Muhre is a river of Brandenburg, Germany.

== Toponym ==
The Muhre was, until the 18th century, generally known as the Moder or Muder. The phonetic transformation into Muhr or Muhre being a result of dialect pressures on the language.

A tributary that flowed into the Havel near Pinnow south of Oranienburg bore the name Dosse (Lehnitzer Dosse), and this name was also partially applied to the entire upper reaches of the Muhre. Other surviving or reconstructed forms of names in the upper section are Dossow, Massow(e) and Malsow. The Lehnitzer Dosse should not be confused with the river Dosse in Prignitz and Ruppin.

Johann Christoph Bekmann referred to the river as both the Muhre and Dosse as early as 1751, in connection with the description of the course of the Havel. (Note: he says "auf Oranienburg, allwo sie mit einer brükke den weg nach Pinnow hin beleget ist, einen aus dem Schweizergraben herkommenden graben die Dosse oder Muhre genannt zu sich nimmt, und so auf Spandow, welche Festung sie vermittelst der abgegebenen ärme umfleußt, und uneroberlich macht, vermittelst der Spree, welche sie bei dem Stresoischen Thore an sich nimmt, machet aber bald einen arm der Kreuel genannt")
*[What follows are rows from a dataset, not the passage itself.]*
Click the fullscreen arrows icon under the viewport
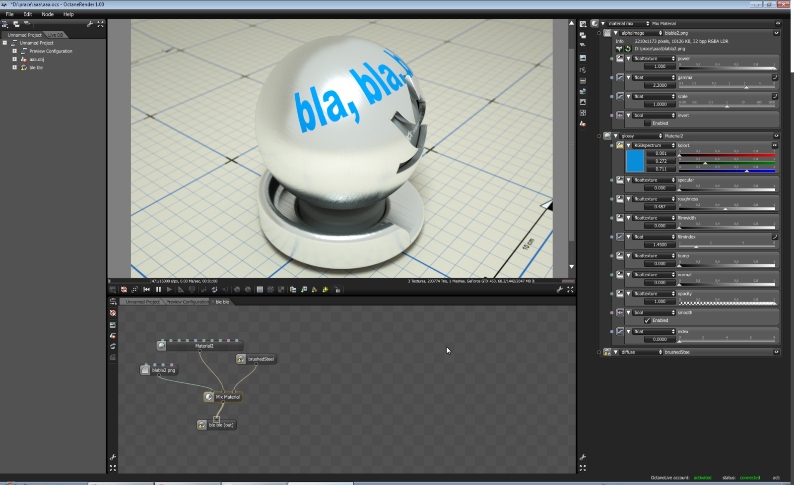Screen dimensions: 794x485 [x=570, y=290]
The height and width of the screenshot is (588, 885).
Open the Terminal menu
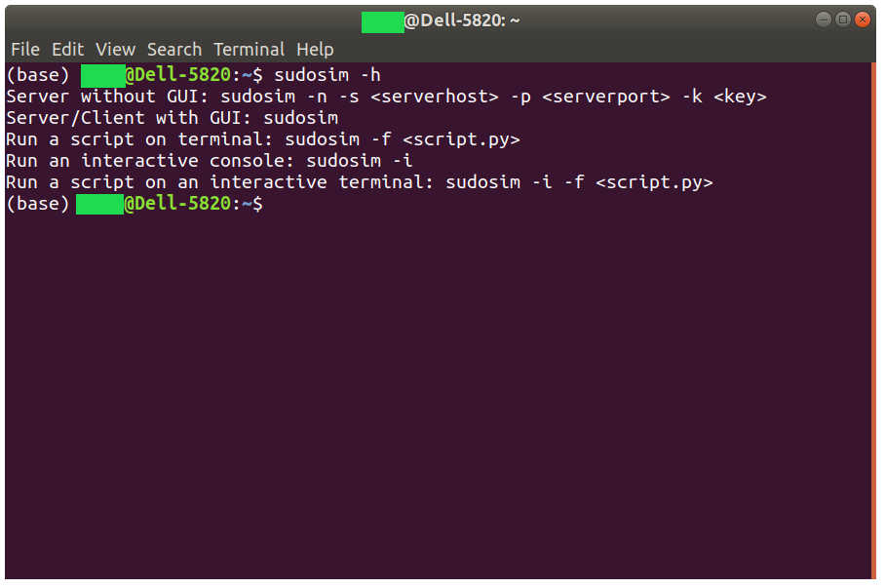click(249, 49)
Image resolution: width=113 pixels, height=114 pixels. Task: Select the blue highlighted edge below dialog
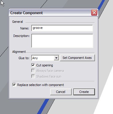(x=43, y=106)
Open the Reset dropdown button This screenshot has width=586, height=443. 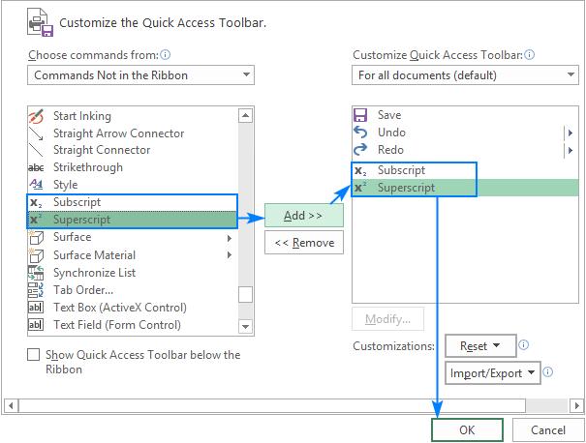click(478, 345)
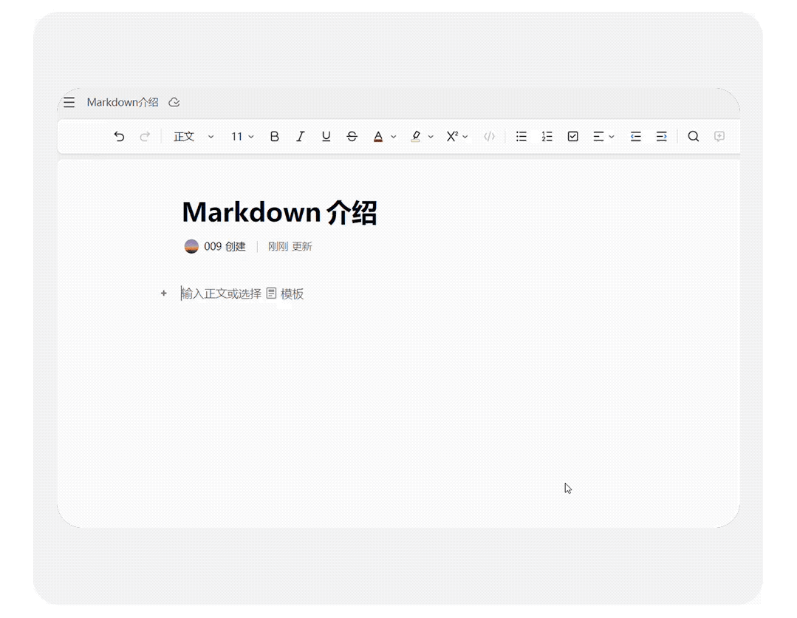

Some historians and linguists discuss the name Peene for the presumed historical lower course of the Muhre, traces of which are lost northwest of Nauen in the Havelland Luch (called "Langer Peen moor" or "Lange Peen Moer" in some historical documents). Due to the lack of reliable older sources, however, this discussion must be regarded as speculative. The Havelland Peene reconstructed in this way would in turn have to be distinguished from the Pomeranian Peene.

== History ==
The area along the Muhre was already settled in Slavic times. On islands in the Muhre there was a smaller early Slavic fortress wall southeast of Leegebruch and a larger one, the so-called Bussenwall, northeast of Nauen, west of Alt Brieselang.

In the second half of the 12th and at the beginning of the 13th century, the upper course of the Muhre west of today's Oranienburg formed the border between the areas of Havelland, which had already come under Ascanian sovereignty under Albrecht the Bear, and the areas of Barnim, which were still under Pomeranian influence at the time. The naming of "Massow" in the Merseburg settlement of 1238, in which the border between the old and the new lands of the diocese of Brandenburg is described, testifies to this.

Later, the same section of the Muhre formed the border between the Havelländische or, from 1660 to 1816, the Glien-Löwenbergische and the Niederbarnimsche Kreis.